Acaba de aprobarse la incorporación del grupo que conforman Predial Propiedades y Quinquela. La propuesta es concentrar un capital de USD 50 millones destinados a la edificación de 6 desarrollos inmobiliarios. Prometen además que se fijará el día de la oferta pública dentro de unas semanas para quienes deseen participar de este FCIC.

A pesar de esta buena noticia, para algunos la demora en la aprobación de los Fondos Comunes de Inversión Cerrados destinados a la construcción ha desanimado la enorme expectativa de que, el éxito del blanqueo, se destinara a estas operaciones.

En el último trimestre se presentaron 38 proyectos en la Comisión Nacional de Valores, 12 son provenientes del sector inmobiliario. Del total de los FCI hasta ahora, pueden operar 9 y de estos nueve, sólo 4 son bienes raíces. Allaria Residencial Casa ARGI recogió USD 30 millones para desarrollos en Caballito y Devoto, Compass Group que emplazará sus proyectos en el espacio aéreo de locales de Frávega. Consultatio, la empresa de Costantini tiene luz verde para la iniciación de sus 3 proyectos que lidera en impacto urbanístico la refundación de Nordelta como ciudad-pueblo. Esta previsto el Ok para el Distrito Quartier en el Paseo del Bajo y para el Grupo Portland mentor del crecimiento en la zona de Olivos.

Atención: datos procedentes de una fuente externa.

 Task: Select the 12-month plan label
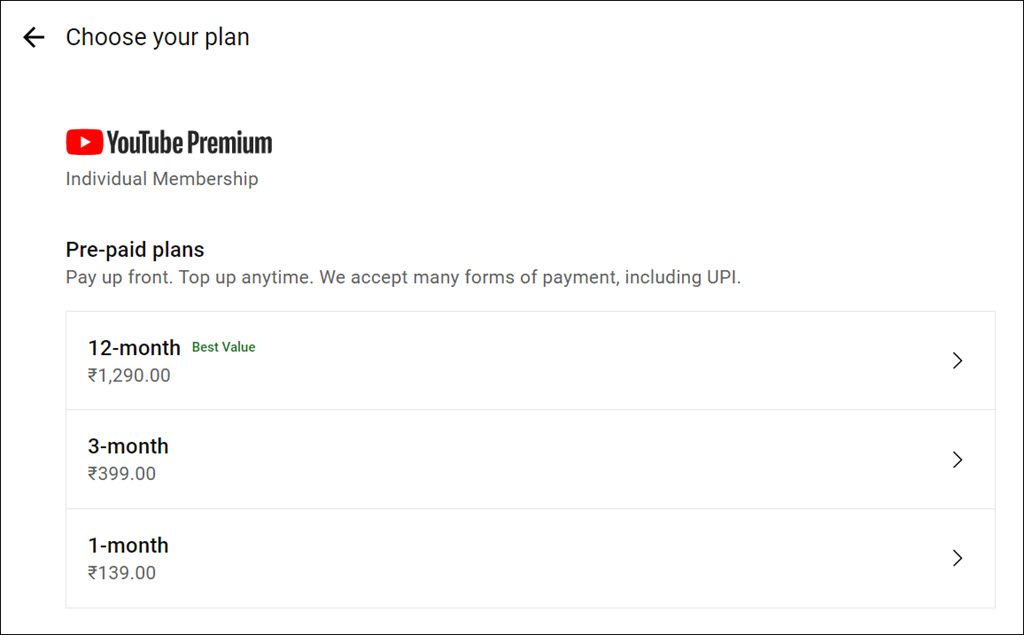[134, 348]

La aprobaciones se hacen esperar y por ahora la capacidad que tengan estas empresas para alcanzar las cifras estimadas en un principio, es aún lejana. La ley que regula este sistema es la 27.260 y determina cantidad de inversores, capital mínimo, plazos, etc. Los brokers más entusiastas calculaban que los fondos obtenidos se traducirían en una cifra de representaría la construcción de 10.000 inmuebles.

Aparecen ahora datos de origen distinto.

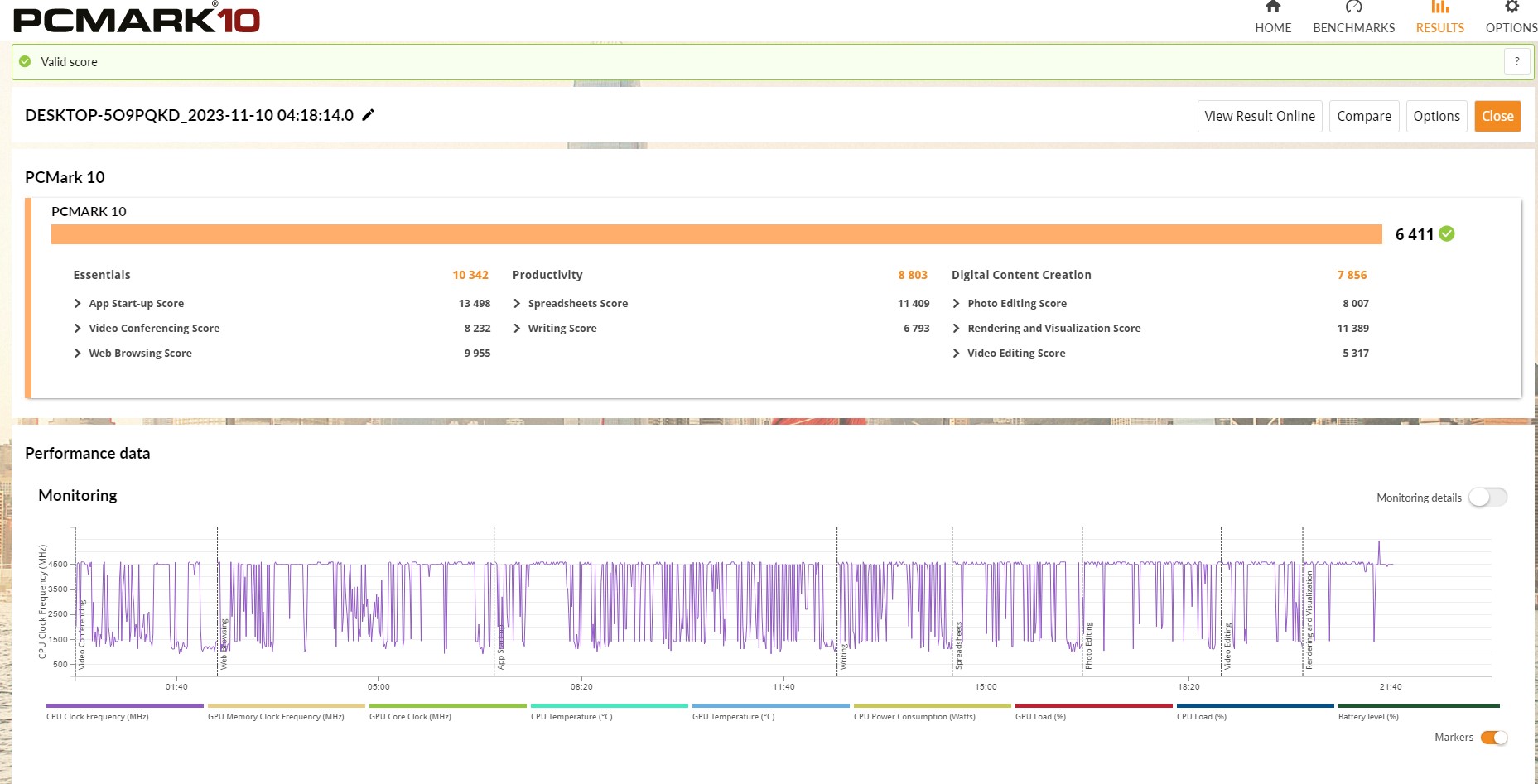
Task: Select the CPU Temperature legend color bar
Action: (609, 706)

Según algunas opiniones, el apuro por implementar la medida hizo que el sistema no tenga la estructura que necesita para vehiculizar rápidamente las aprobaciones, otros creen que hubo una falta de estímulo en promover que los fondos provenientes del blanqueo se canalizaran en el real estate local.

En todo caso, sería oportuno darles un empuje mayor dado que el impacto que pueden tener en la construcción de viviendas se corresponde al 10% del total de lo que se edifica en nuestro país durante un año. Una solución clave para subsanar el acceso a la vivienda propia y la reactivación del trabajo genuino.